Hydatid cyst of liver: Spontaneous rupture and cystocutaneous fistula formation in a child.

A case of spontaneous formation of cutaneous fistula from rupture of an infected hydatid cyst of liver in a female child is reported.

INTRODUCTION

Approximately 70% of hydatid cysts are located in the liver.[1] Hydatid cyst can rupture into any body cavity or any adjacent organ.[2] The physiological channels include the bile duct, the gastrointestinal tract and the bronchus. The free body cavities include the peritoneum and the pleura.[23] There are only five case reports of spontaneous fistualization of hydatid cyst into the skin in the literature in adults, but none in children.[4]

CASE REPORT

A 7-year-old female child presented with pain in the right upper quadrant of the abdomen for 1 year and a small opening in the skin just medial to the anterior axillary line in the 8th intercostal space of the right side discharging pus and a white membranous structure. She had no other complaint except intermittent fever.

On physical examination, there was an opening with mildly everted edges accommodating a 10 Fr feeding tube [Figure 1]. A whitish membrane was seen protruding out of the opening.
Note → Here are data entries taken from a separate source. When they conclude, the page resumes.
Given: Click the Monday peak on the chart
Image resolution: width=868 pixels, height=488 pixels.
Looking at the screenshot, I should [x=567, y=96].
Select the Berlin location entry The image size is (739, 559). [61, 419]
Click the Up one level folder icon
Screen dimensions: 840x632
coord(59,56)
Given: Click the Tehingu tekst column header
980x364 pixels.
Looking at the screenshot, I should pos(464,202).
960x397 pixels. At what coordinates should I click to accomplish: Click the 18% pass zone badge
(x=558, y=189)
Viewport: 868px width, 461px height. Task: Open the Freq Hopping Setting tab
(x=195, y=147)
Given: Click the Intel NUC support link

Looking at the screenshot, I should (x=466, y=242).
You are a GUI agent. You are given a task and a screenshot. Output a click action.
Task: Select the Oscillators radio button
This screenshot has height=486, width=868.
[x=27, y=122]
The defect was 5 cm to the right side of the midline and 5 cm above the tip of the 7th costal cartilage. In the past, the patient had undergone exploratory laparotomy for hydatid cyst of liver 2 years back. The routine blood investigations, liver and kidney function tests were normal. The plain abdominal radiograph showed elevated right hemidiaphragm.

Figure 1

Photograph showing external opening of the fistula

An ultrasonography (USG) of the abdomen revealed hydatid cyst of the liver. The fistula tract was also seen approaching the skin level. A contrast-enhanced computed tomogram showed two hydatid cysts, measuring 4 cm × 5 cm and 2.3 cm × 2.1 cm in diameter [Figure 2]. A fistulogram showed the cutaneous opening communicating with the cyst cavity. Examination of the fluid revealed scolices and pus. Hydatid serology was positive. At surgery, a fistulous communication was identified and a lot of hydatid fluid and membrane were evacuated from the cyst cavity. The fistula tract was closed and excised.

Figure 2

Computed tomogram showing hydatid cyst liver

The cyst was located in segment VIII of the liver just under the diaphragm. Albendazole was administered postoperatively. At 5 months follow-up, the child was doing well. A repeat USG was normal.

DISCUSSION

Spontaneous rupture of the hydatid cyst could be of three types[5-7]: contained, communicating or direct. Direct – when both endo- and ectocysts rupture, causing leak into the pleural or peritoneal cavity or adjacent organs. Communicating rupture – rupture of endocytes with spillage of contents into the small bile ducts incorporated into the pericyst. Although cyst rupture may be clinically asymptomatic, complications like anaphylaxis, obliteration of biliary tree and hydronephrosis due to rupture into the urinary tract can occur.[8-14]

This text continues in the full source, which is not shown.